I have to respectfully diagree guys on the temp issue.
I ran a bug like that for awhile while turning it into a baja.
It still had the rear fender portions on it but no apron and
no rear deck lid. It ran cooler. Maybe it is because we live in the Pacific Northwest and dont see allot of that Sunshine stuff
Just my experience. It will be interesting ti see in any event.

Ive got a buddy of mine that is running a 72 pass
on his external oil cooler He runs his fans pushing.
They are mounted on top of his oil cooler and the oil
cooler is mounted at an angle above the engine.
This is a baja that sees daily use and off roading.
He also mounted a cover over the whole thing a
an air scoop. He said he vary rarely uses the fans.
I always thought this would be a great way to get heat into the car. You cound mount it so the fans push the hot air into the cabin. And not have to run heater boxes.

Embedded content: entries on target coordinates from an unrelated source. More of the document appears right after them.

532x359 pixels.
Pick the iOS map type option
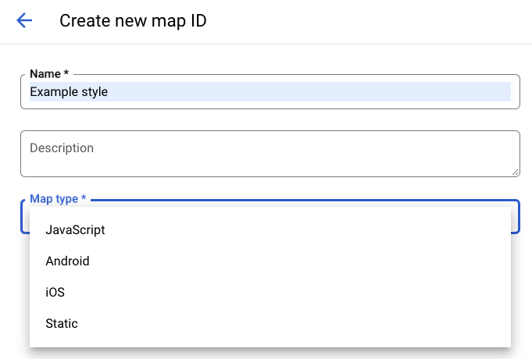click(x=55, y=293)
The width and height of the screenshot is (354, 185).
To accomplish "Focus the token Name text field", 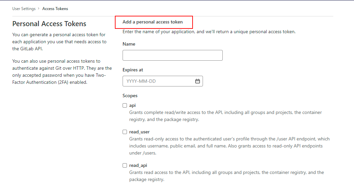I will (172, 55).
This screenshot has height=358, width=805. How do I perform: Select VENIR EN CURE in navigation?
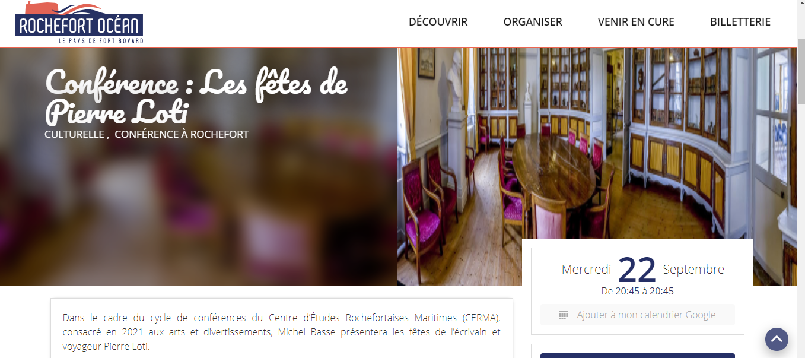[636, 22]
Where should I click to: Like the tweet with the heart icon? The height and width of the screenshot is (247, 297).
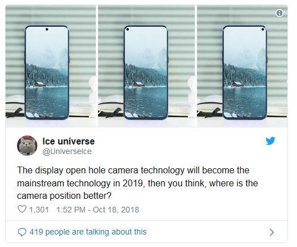tap(22, 209)
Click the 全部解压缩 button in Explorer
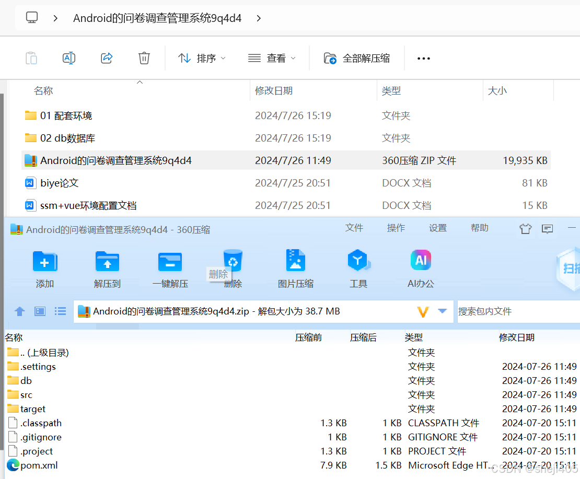Viewport: 580px width, 479px height. pyautogui.click(x=356, y=58)
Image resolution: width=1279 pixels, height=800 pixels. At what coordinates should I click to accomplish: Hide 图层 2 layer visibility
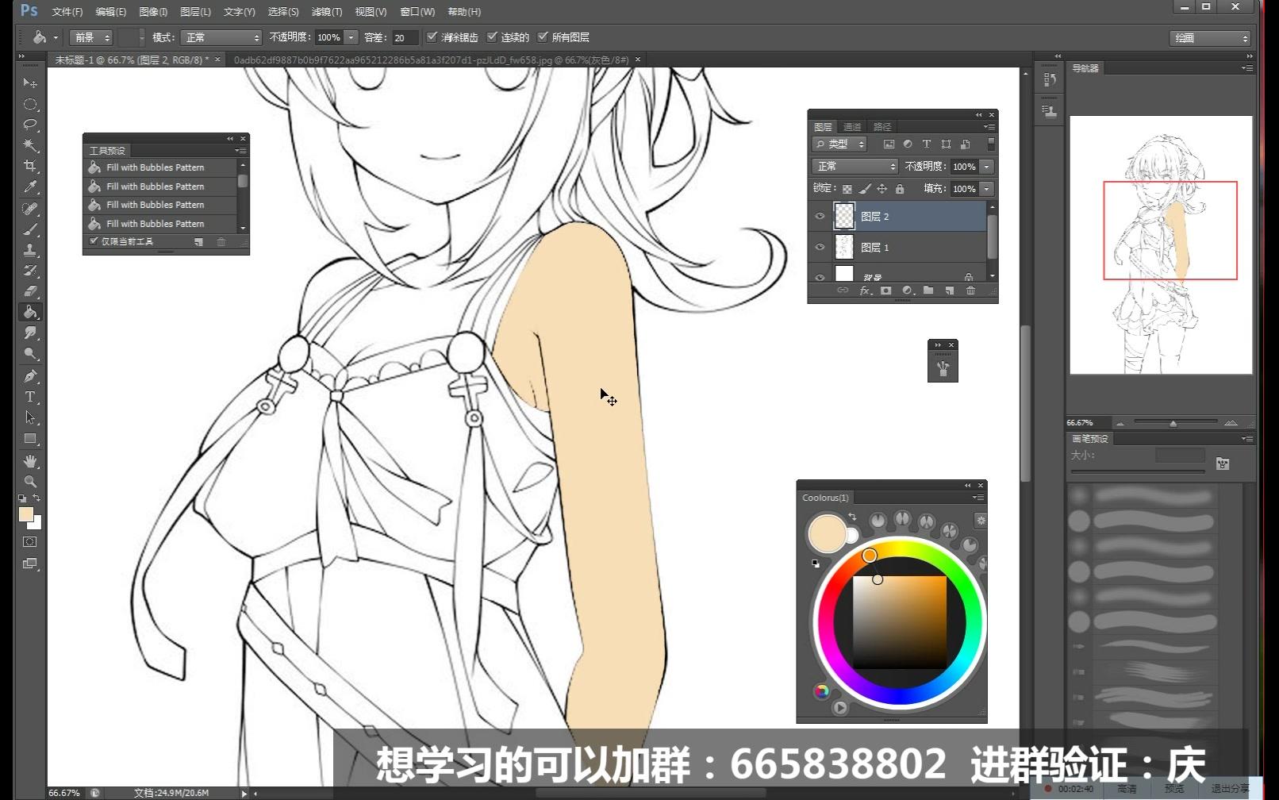click(x=820, y=216)
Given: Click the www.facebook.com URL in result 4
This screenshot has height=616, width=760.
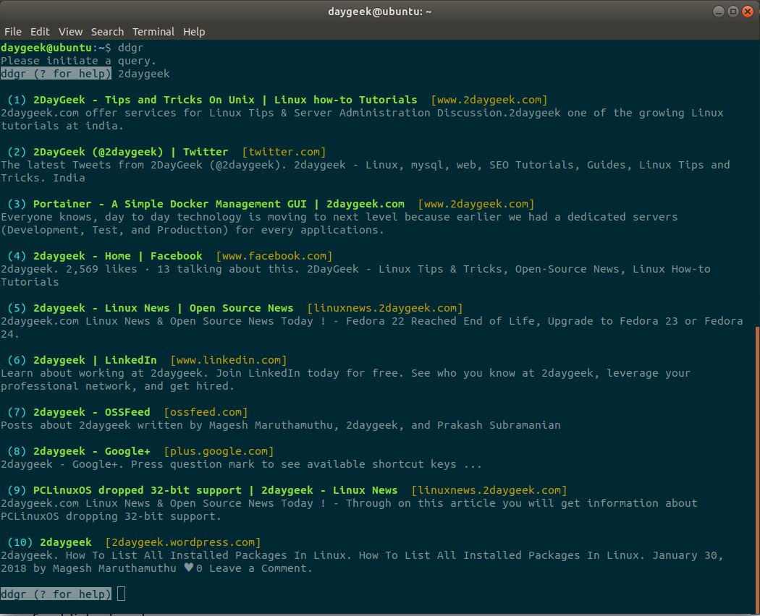Looking at the screenshot, I should coord(274,256).
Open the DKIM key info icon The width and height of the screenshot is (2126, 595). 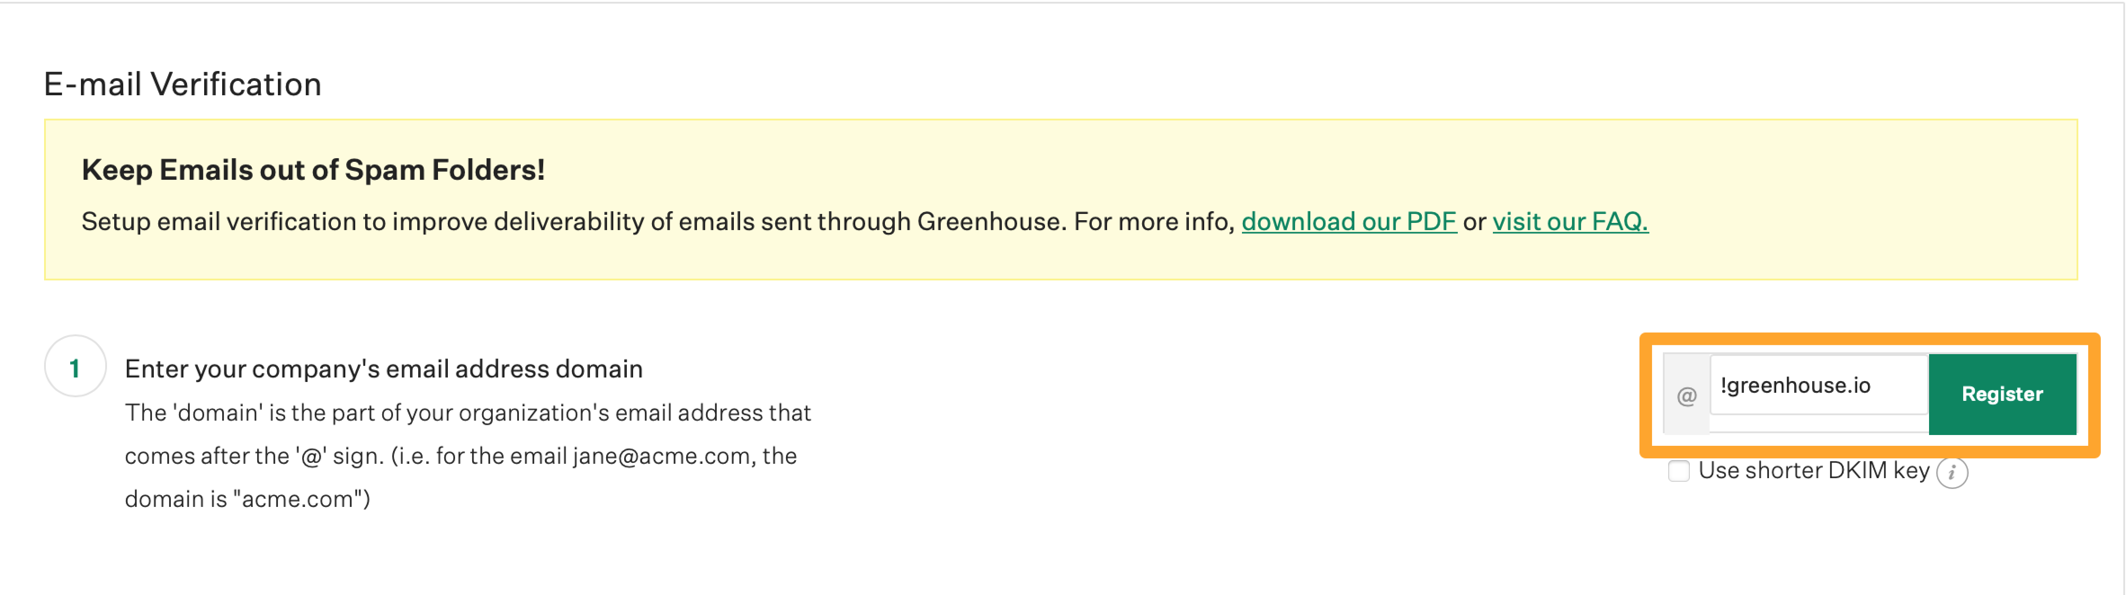(x=1951, y=473)
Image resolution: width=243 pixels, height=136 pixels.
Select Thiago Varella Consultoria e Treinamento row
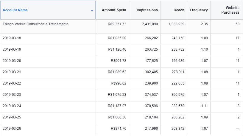click(x=35, y=24)

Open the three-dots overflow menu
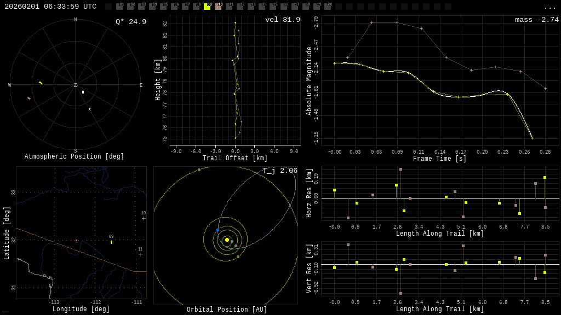pyautogui.click(x=549, y=7)
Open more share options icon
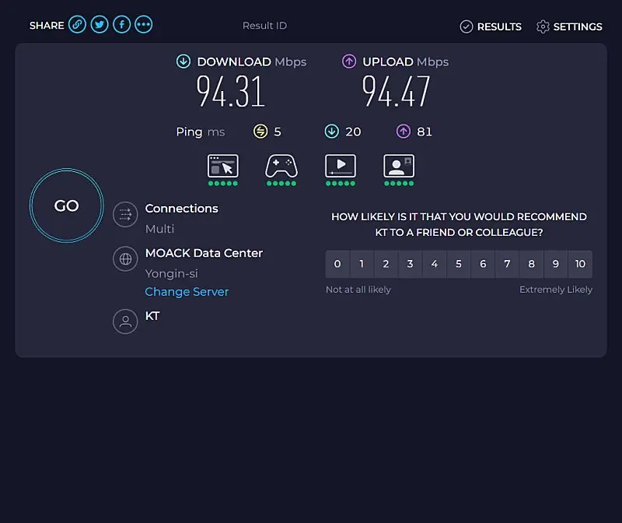622x523 pixels. tap(143, 25)
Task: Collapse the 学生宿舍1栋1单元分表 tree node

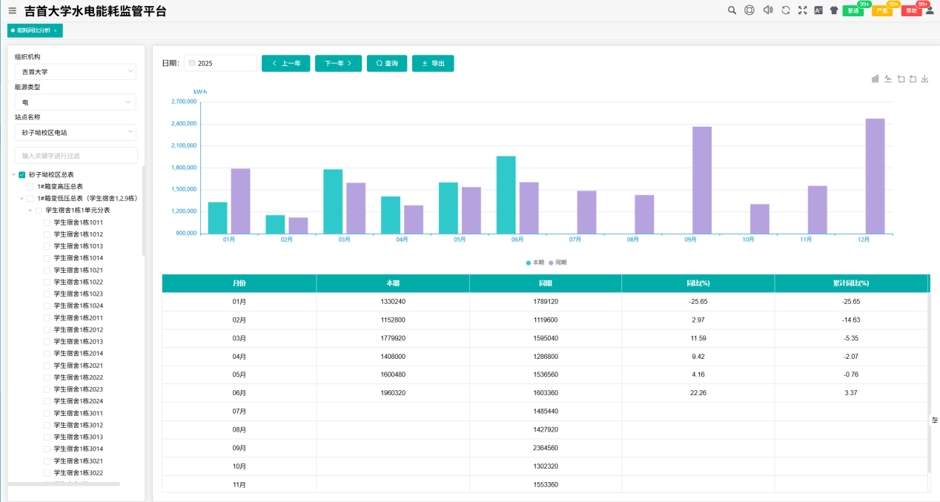Action: [x=30, y=211]
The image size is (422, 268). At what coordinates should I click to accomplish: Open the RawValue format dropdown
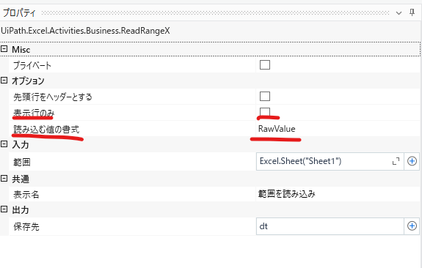pyautogui.click(x=338, y=129)
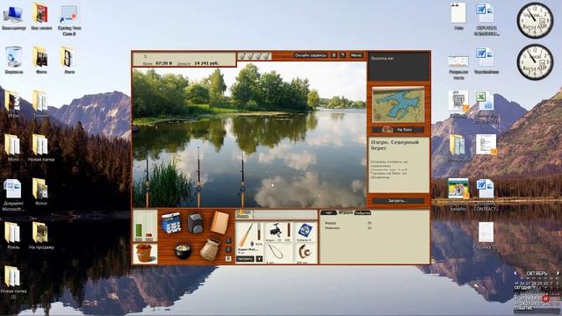Click the На базу button under the map
The image size is (562, 316).
click(x=398, y=129)
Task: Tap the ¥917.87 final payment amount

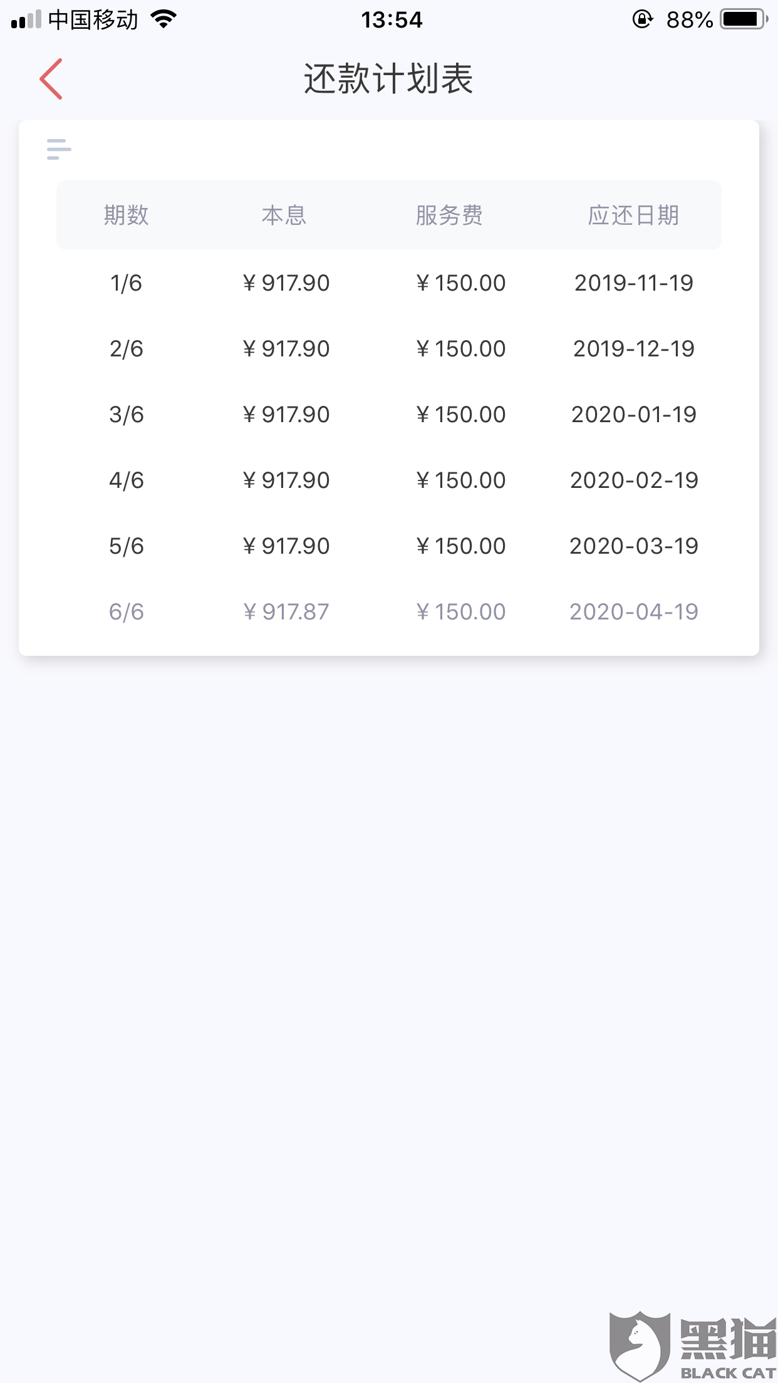Action: click(286, 612)
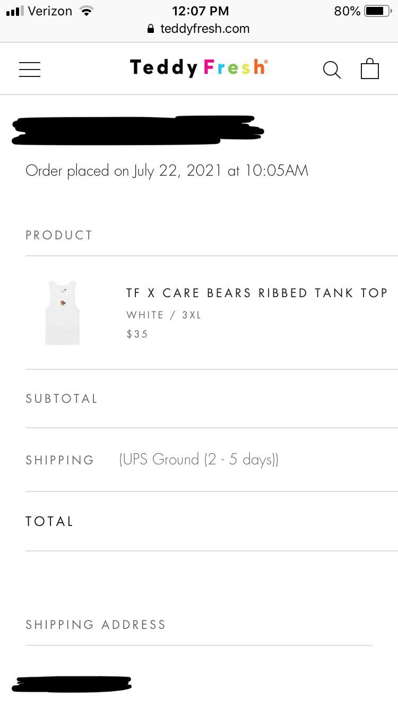Image resolution: width=398 pixels, height=708 pixels.
Task: Tap the Teddy Fresh logo
Action: [x=198, y=67]
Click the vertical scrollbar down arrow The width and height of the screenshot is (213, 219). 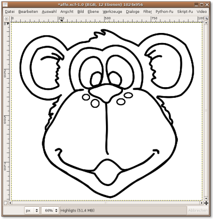tap(206, 199)
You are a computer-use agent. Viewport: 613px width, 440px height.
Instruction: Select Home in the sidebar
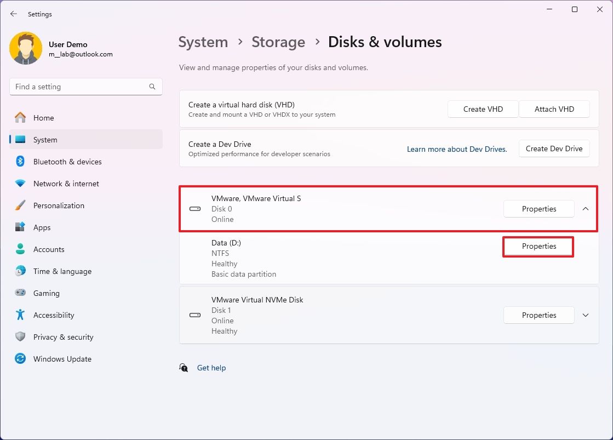[44, 118]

Although with a 1904 I have to wonder if your really getting any benifit from a External cooler? I have seen many engines wasted from a well intentioned person running external oil coolers. The stock Dog house oil cooler actually works quite well. As a side note you need to get oil cooler lines that
are designed for oil. You cannot use Coolant lines
like the typ. auto parts store sells. The oil will just break it down and they will fail.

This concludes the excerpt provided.